I trust it won’t hurt your tender feelings to acknowledge that they don’t think about you.
So, when you go small, current guests, lapsed guests, and guests you want to attract for the first time may not even notice.
Not going big enough in your refresh – often because you want to save money – actually costs you a lot more than a successful refresh.
Does Your Restaurant Look Like an Old Movie?
I have clients with totally redesigned dining rooms, logos, marketing, menus, and branding who enjoy significant revenue increases.
When I sit with those proud and excited owners in their new-look dining rooms, planning how to migrate that look to all of their locations, it feels both inspirational and enjoyable.
I also have clients who just can’t seem to push that button. They understand the need, and their risk-averse nature prevents them from getting their guests’ attention and keeping up with the competition.
I get frustrated when I see these groups squander the tremendous opportunity they seem to be afraid of grabbing.
Their outdated colors, patterns, lighting, menu layouts, and menu items make their restaurants look like an old movie.
Many independent multi-unit restaurant company owners have not updated their branding in 20 years. Others have failed to redefine and reactivate their culture in 10 years – or haven’t really looked at their menus in five years.
Cash? Not the excuse, because balance sheets look fat with EIDL, PPP, and ERTC funds.
The excuse boils down to willingness to take a risk.

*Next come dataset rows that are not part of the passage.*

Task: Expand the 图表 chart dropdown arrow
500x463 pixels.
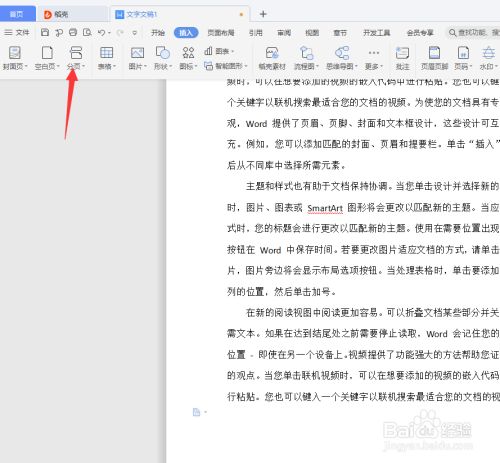Action: point(233,51)
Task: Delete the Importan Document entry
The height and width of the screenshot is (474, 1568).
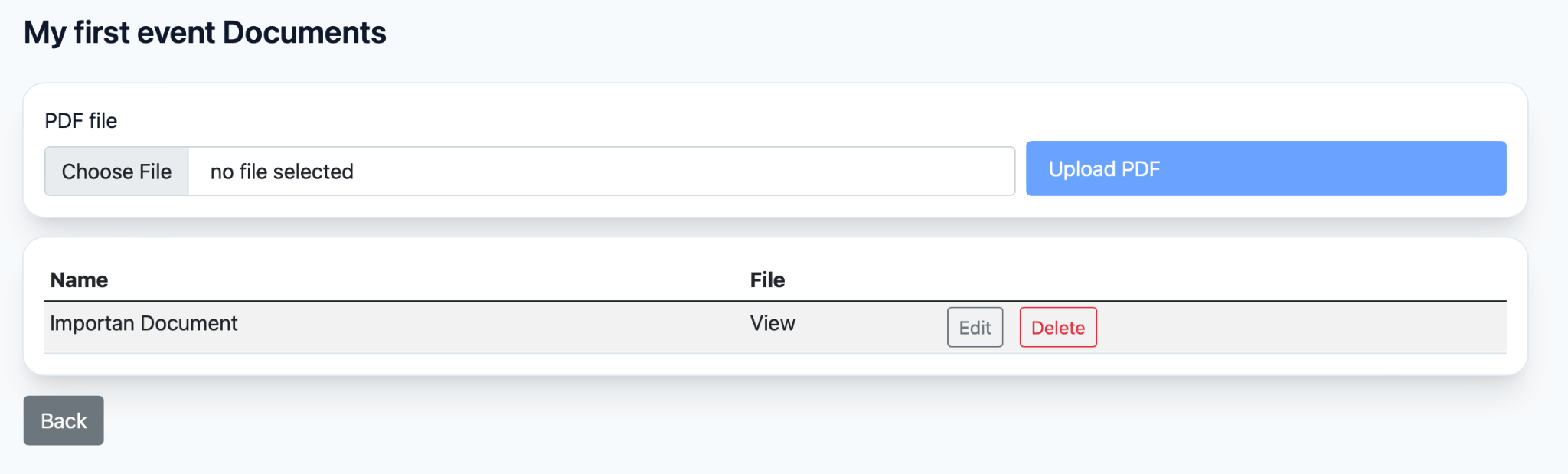Action: (x=1057, y=328)
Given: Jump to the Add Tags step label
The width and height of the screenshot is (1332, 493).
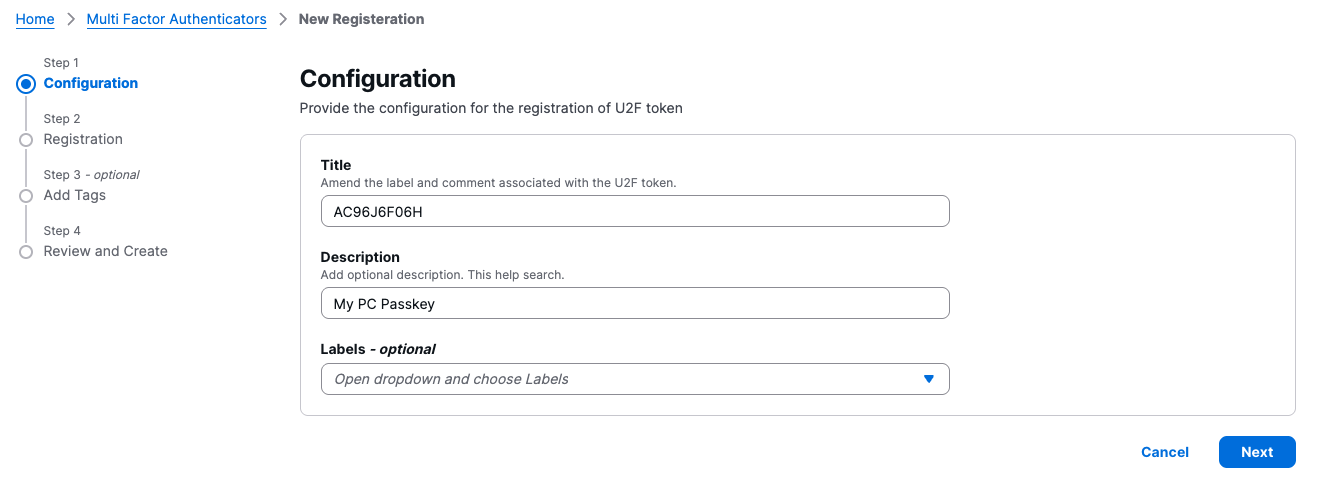Looking at the screenshot, I should 75,195.
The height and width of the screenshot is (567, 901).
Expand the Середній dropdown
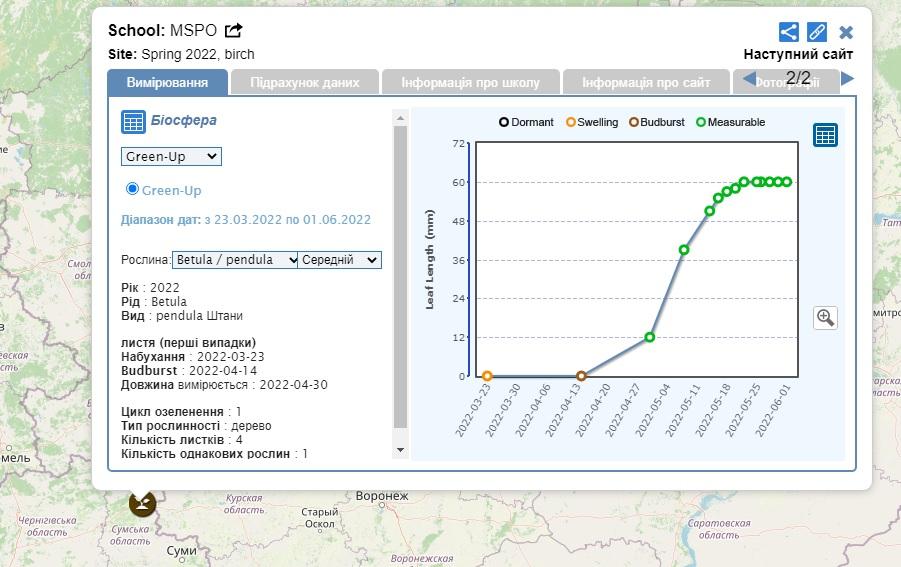[339, 260]
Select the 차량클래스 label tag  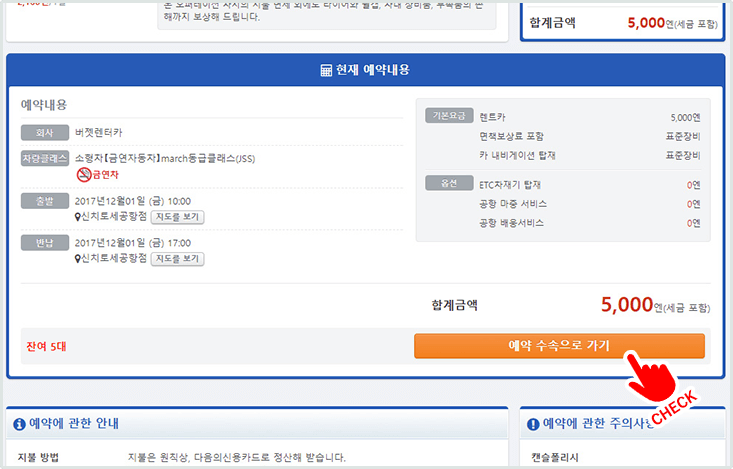coord(44,158)
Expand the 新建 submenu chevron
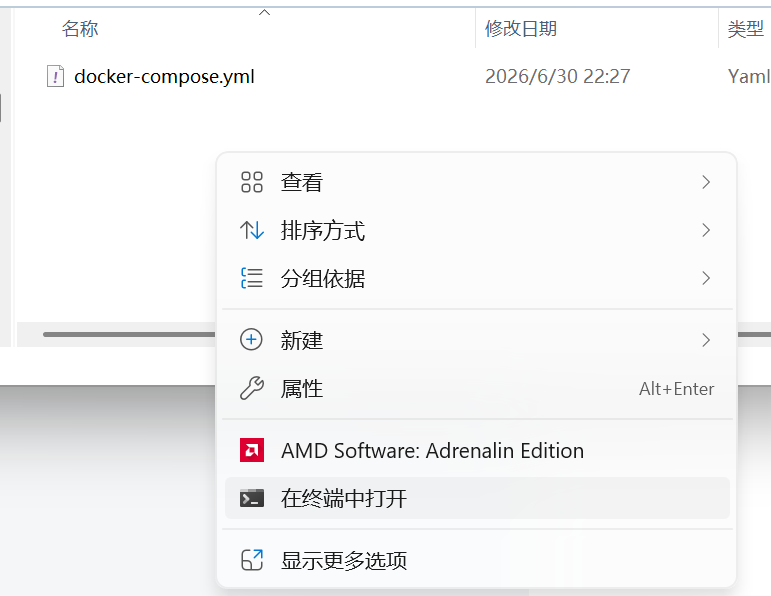 (706, 340)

The 2023 National Restaurant Association State of the Industry Report tells us an encouraging message: “Nearly 3 in 4 operators say business conditions are already close to normal – a new, more positive normal – or are well on the path, and the focus is on sustaining growth in the coming year.”
So refresh your brand and your restaurants.
That means an open-minded, top-to-bottom review – involving vested insiders and clear-thinking outsiders – of your branding, culture, design, hiring, logo, menu, marketing, operations, and technology.
As an independent owner, your choice of inaction over action leaves you vulnerable to your competitors who update, and to new concepts opening every day.
Over to you. What will you review in your organization that really needs a refresh, and when will you start on that?